A comparative study of cost and quality of life among Skeletal Related Events (SRE) and non-SRE among breast and prostate cancer patients in Malaysia
© Khamis et al; licensee BioMed Central Ltd. 2012
Published: 21 November 2012
The human skeleton is the most common organ to be affected by metastatic cancer (skeletal or bone metastases). The prevalence of skeletal disease is greatest in breast and prostate carcinoma. Bone metastases lesions weaken bone structure, causing a range of symptoms and complications. Sufferers of breast and prostate cancers may develop Skeletal related events (SRE). These SRE are defined as pain that require palliative radiotherapy or surgery to bone, hypercalcaemia, pathologic fractures, spinal cord compression and bone marrow failure. These complications contribute to a decline in patients' HRQOL (health related quality of life). However, information on treatment costs of breast and prostate cancers and multidimensional assessments of QOL are limited. Thus this study aim to obtain both cost and QOL of breast and prostate cancers patients and to determine their relationship with the patients sociodemograhic profiles (age, ethnicity, income) and disease profile (tumour types, cancer stages and SRE status).

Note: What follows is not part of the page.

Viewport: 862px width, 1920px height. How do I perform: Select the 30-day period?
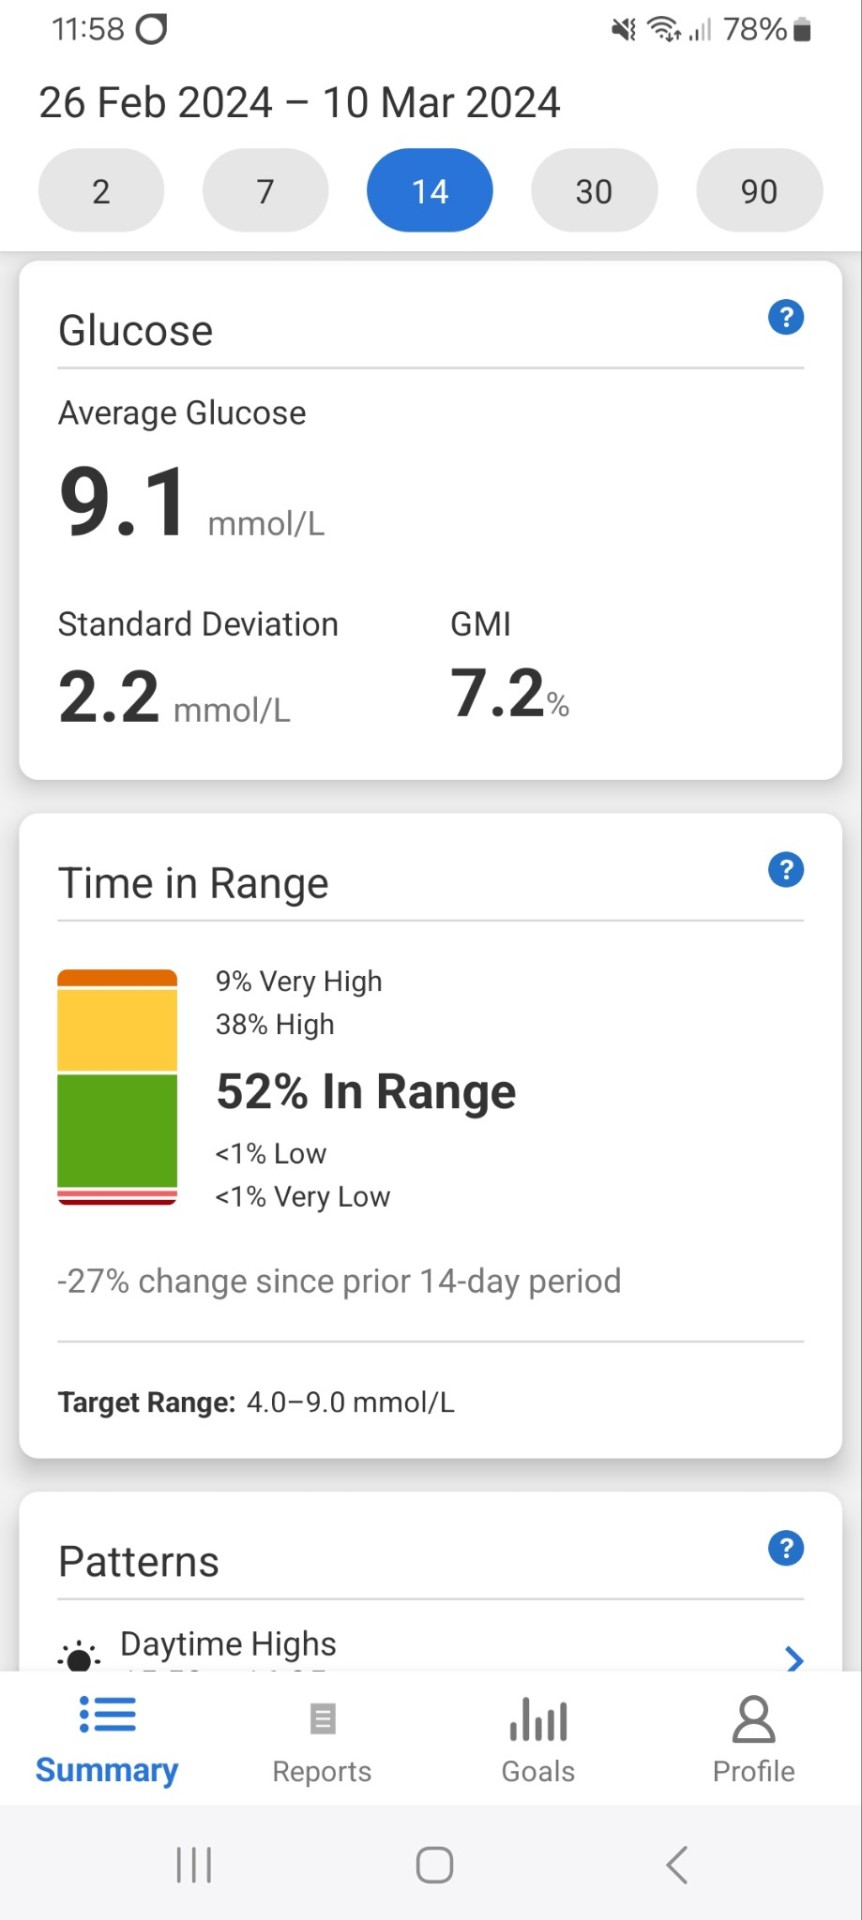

To determine the health care cost and QOL of breast and prostate cancer patients in Malaysia. The association of risk factors (sociodemographic and diseases profiles including SRE status) and cost and QOL will later be determined through statistical analysis.
This will be a societal approach, cost evaluation technique through a cross sectional study for a projected period of 9 months. Both qualitative and quantitative approach to estimate the health care cost of provider and patient’s cost through microcosting questionnaire method. Patient’s QOL will be using the locally validated EORTC-QLC-C30 questionnaire. Selected patients from oncologic and surgical wards, outpatients specialists clinics will be taken as respondents. Outcomes of study will include cost to treat a case of SRE and projected country's burden of SRE from both cancer. Other outcomes will be compared between SRE and non-SRE through measurements of cost per QALYs; cost per life years saved (LYS) and cost per deaths averted. Associated risk factors will be measured by bivariate and multivariate analyses with power of study of 80% and p value of 0.05.
The cost of treatment among prostate and breast cancer patient of lower disease compared to those of higher stages, positive bone metastasis and SRE positive. The QOL will also be expected to be higher among these groups. By similar disease stages for each cancer types, the QOL and costs are expected to be similar.
This information will provide the cost burden of breast and prostate cancers for the country and will be used for strategic planning for the country. Patients with risk of lower QOL will also be identified for better risk assessment during cancer managements.